Written request A:
From the Grant Stevens text below, list the titles of the video works in the trilogy that PICA is presenting.

Text block:
----------
Grant Stevens has been commissioned by Sydney's MCA to make a video work for the museum foyer to sit alongside the piece by Imants Tillers' featuring the names of the MCA's patrons. For between $1,000 and $20,000, a new generation of patrons can see their names in the video with its audio component echoing the conversations that might be heard at an opening.

Stevens says he is less interested in the politics of patronage than in drawing out the sometimes uncomfortable conversations between people in personal and social settings. "The starting point for the work is thinking about the experience of attending openings, specifically MCA openings, and my personal associations with the Imants Tillers painting in the foyer," he says. "Hovering above the crowds...the work has a slightly intimidating presence for me. It is a reminder that art's history is intrinsically linked with people and money."
Image: Grants Stevens, Crushing (2009), video still

Thursday, August 12, 2010

Grant Stevens: Horizons


Grant Stevens' exhibition Horizons opened at GBK last night and runs to 4 September 2010.
Image: Grant Stevens invitation image for Horizons, GBK, Sydney, August 2010

Thursday, August 5, 2010

Grant Stevens to take up a residency in China

Grant Stevens returns to China soon to take up the annual international residency at OCAT Contemporary Art Terminal, He Xiangning Art Museum, Shenzhen. The residency runs from 16 August to 16 November 2010.
Image: Grant Stevens, It will be tonight (2009), digital print, custom cabinet, speakers audio track.

Thursday, February 18, 2010

Grant Stevens: Burst at PICA


PICA (Perth) is presenting a trilogy of video works by Grant Stevens developed in response to his time in Los Angeles. If things Were Different (2009), Crushing (2009) and Really Really (2007) "...oscillate between the fanciful and romantic to the abrasively cynical by drawing on tropes of Hollywood film, advertising or bad day-time TV and purposefully mishandle media devices of editing, framing, cropping, and incorporating text or muzak". PICA website

The artist who now lives and works between Queensland and California explains that "...unpacking and testing out these ambiguities and ambivalences are what drive me to make art - to try and make works that draw you in while making you feel uncomfortable or unsure about what you are looking at." Eyeline 2008)

Grant Stevens: Burst runs at PICA until 5 April 2010.
----------
Material to process:

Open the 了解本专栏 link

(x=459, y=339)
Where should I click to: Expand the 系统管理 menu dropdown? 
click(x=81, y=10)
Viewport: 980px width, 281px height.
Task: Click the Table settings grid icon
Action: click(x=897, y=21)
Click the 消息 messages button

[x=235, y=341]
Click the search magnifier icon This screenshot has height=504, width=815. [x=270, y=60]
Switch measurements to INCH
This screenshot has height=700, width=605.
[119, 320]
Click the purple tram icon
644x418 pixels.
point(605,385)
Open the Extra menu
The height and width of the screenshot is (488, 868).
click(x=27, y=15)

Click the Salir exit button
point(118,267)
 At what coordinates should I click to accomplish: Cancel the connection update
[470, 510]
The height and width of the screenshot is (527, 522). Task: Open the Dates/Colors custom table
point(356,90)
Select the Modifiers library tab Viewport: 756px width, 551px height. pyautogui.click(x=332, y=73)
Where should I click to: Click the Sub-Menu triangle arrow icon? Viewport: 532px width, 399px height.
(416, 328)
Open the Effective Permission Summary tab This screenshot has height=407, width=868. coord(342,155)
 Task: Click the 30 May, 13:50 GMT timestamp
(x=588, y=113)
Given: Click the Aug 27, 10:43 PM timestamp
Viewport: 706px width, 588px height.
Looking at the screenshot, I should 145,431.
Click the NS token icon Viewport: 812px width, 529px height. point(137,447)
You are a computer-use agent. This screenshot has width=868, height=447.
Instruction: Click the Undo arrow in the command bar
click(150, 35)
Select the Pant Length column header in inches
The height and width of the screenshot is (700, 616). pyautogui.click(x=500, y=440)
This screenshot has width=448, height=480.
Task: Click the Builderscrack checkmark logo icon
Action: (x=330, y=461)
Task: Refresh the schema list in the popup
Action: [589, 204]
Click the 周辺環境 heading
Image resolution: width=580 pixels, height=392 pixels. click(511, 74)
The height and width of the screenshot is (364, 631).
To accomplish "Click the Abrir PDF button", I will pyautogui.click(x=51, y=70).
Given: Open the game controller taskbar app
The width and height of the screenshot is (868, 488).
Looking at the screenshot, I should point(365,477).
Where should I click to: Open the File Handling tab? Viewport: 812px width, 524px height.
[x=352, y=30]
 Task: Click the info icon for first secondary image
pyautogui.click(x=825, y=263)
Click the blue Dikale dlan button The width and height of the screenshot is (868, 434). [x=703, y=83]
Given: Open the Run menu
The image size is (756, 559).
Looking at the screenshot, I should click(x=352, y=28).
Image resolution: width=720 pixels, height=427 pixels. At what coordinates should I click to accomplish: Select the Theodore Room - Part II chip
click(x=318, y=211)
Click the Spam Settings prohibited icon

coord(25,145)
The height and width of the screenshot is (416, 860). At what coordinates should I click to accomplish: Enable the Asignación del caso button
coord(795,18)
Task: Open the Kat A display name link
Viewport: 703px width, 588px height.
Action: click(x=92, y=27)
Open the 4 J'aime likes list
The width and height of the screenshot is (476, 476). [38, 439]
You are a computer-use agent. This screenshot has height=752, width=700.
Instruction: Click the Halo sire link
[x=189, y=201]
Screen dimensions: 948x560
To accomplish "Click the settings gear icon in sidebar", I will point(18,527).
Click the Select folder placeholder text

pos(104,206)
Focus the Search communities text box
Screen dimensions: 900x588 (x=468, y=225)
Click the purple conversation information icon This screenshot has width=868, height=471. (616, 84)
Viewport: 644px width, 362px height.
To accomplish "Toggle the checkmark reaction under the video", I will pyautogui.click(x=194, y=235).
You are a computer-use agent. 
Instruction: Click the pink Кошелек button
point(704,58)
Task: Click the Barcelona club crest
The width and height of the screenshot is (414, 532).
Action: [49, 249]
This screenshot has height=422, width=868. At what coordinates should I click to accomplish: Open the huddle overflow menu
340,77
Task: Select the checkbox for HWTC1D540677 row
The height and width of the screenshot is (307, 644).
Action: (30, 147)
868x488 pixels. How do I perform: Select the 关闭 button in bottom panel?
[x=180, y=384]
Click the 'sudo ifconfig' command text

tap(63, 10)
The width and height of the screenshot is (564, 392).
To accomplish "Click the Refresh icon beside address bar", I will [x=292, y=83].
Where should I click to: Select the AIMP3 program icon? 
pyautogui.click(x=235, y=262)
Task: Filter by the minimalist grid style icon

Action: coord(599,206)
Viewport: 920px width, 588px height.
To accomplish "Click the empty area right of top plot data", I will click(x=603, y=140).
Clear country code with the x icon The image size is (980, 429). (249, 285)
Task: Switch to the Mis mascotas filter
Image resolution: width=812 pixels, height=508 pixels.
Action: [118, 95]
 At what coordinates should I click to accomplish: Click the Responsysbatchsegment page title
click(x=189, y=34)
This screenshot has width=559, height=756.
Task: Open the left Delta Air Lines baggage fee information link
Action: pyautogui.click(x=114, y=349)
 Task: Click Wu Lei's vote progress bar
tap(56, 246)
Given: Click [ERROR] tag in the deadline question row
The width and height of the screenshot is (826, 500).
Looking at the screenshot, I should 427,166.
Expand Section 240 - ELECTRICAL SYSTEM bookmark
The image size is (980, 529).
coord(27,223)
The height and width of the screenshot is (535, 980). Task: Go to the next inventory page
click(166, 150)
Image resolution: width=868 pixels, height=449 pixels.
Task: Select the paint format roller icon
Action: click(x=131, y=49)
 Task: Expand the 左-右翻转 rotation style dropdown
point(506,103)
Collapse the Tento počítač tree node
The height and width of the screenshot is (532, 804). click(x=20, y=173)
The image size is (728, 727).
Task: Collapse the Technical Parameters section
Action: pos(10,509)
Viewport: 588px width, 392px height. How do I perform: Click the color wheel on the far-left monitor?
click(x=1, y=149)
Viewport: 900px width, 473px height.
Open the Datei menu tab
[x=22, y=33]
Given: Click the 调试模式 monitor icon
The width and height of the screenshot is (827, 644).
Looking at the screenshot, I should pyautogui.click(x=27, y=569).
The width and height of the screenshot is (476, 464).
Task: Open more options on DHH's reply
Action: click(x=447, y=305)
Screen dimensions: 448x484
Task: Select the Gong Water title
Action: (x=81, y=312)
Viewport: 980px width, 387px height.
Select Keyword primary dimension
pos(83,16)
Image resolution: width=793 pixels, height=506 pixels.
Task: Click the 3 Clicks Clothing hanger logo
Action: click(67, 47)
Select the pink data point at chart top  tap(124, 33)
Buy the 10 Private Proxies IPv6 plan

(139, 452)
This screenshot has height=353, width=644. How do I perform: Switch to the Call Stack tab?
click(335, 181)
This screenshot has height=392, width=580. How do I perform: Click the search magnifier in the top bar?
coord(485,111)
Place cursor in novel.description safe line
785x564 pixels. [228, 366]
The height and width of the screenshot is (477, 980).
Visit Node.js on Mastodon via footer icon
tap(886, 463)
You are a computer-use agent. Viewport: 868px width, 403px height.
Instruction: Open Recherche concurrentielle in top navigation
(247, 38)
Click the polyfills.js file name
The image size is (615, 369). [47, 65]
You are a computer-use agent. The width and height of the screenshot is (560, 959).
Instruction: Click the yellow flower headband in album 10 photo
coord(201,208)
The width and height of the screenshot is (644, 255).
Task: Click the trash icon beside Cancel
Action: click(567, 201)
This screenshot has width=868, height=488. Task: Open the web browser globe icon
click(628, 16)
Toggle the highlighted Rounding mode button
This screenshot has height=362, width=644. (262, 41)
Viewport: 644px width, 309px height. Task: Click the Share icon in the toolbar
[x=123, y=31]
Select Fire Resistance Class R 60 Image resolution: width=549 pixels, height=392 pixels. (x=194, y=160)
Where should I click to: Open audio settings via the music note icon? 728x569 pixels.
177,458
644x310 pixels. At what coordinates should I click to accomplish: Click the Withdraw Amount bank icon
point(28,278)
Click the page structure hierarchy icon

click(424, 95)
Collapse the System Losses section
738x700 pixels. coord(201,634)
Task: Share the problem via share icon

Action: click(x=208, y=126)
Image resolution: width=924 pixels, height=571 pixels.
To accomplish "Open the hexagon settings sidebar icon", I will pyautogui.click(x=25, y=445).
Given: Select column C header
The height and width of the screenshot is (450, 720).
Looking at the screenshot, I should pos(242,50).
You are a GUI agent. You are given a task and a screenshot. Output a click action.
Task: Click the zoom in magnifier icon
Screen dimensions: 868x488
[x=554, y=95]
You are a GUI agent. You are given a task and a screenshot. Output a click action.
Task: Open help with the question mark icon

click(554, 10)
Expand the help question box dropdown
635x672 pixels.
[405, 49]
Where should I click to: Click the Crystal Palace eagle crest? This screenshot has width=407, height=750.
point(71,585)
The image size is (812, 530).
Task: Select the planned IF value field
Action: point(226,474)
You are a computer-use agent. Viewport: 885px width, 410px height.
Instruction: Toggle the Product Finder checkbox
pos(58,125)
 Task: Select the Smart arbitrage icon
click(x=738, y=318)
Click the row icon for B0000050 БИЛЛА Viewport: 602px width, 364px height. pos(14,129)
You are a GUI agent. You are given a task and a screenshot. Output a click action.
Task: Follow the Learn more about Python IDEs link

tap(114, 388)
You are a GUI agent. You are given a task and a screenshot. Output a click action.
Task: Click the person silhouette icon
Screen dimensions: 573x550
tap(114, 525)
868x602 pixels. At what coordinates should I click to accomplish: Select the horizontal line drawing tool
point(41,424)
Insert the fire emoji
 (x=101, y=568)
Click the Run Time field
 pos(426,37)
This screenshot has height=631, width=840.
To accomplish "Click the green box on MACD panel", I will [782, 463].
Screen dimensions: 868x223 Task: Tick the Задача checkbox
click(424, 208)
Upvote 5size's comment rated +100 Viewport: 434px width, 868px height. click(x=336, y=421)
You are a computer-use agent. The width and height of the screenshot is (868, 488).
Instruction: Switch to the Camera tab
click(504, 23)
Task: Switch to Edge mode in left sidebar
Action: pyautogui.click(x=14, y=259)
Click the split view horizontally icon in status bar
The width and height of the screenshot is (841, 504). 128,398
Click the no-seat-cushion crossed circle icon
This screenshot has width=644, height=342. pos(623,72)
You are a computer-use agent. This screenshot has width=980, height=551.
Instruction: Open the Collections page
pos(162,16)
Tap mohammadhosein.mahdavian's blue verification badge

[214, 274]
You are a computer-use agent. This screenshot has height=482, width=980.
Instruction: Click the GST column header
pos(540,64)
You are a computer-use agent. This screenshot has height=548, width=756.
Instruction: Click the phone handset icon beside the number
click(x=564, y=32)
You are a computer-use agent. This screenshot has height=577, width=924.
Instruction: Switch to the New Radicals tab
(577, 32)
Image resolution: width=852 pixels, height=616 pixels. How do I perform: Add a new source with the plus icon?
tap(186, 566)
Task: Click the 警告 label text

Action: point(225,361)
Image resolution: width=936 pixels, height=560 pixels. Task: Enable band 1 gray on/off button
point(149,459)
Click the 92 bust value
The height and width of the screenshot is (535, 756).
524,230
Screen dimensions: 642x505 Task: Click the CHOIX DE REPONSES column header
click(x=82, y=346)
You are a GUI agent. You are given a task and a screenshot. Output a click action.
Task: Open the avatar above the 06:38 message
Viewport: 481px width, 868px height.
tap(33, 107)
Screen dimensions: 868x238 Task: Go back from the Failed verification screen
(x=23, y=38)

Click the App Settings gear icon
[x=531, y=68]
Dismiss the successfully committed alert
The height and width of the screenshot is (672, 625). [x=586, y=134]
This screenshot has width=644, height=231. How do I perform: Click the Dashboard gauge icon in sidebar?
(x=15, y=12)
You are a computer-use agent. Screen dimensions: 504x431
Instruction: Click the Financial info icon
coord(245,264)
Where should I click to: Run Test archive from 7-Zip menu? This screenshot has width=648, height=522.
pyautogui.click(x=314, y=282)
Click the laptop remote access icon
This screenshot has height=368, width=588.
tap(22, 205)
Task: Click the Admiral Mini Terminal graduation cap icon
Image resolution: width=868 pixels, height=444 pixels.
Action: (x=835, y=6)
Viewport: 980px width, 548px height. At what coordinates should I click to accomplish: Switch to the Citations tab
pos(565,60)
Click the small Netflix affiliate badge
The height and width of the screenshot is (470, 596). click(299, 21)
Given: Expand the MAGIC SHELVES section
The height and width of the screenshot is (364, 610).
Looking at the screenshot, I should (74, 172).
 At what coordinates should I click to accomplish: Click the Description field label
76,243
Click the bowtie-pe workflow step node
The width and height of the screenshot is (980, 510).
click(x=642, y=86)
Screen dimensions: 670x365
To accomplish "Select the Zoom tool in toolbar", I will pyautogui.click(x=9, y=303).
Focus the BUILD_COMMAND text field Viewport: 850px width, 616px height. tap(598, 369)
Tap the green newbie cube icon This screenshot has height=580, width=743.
----------
Written request B:
Write out the part of the entries that opens with the line containing "Click the 'sudo ifconfig' command text" and closes with the line containing "Action: [118, 95]".

Correct answer A:
If things Were Different
Crushing
Really Really

Correct answer B:
Click the 'sudo ifconfig' command text

tap(63, 10)
The width and height of the screenshot is (564, 392).
To accomplish "Click the Refresh icon beside address bar", I will [x=292, y=83].
Where should I click to: Select the AIMP3 program icon? 
pyautogui.click(x=235, y=262)
Task: Filter by the minimalist grid style icon

Action: coord(599,206)
Viewport: 920px width, 588px height.
To accomplish "Click the empty area right of top plot data", I will click(x=603, y=140).
Clear country code with the x icon The image size is (980, 429). (249, 285)
Task: Switch to the Mis mascotas filter
Image resolution: width=812 pixels, height=508 pixels.
Action: [118, 95]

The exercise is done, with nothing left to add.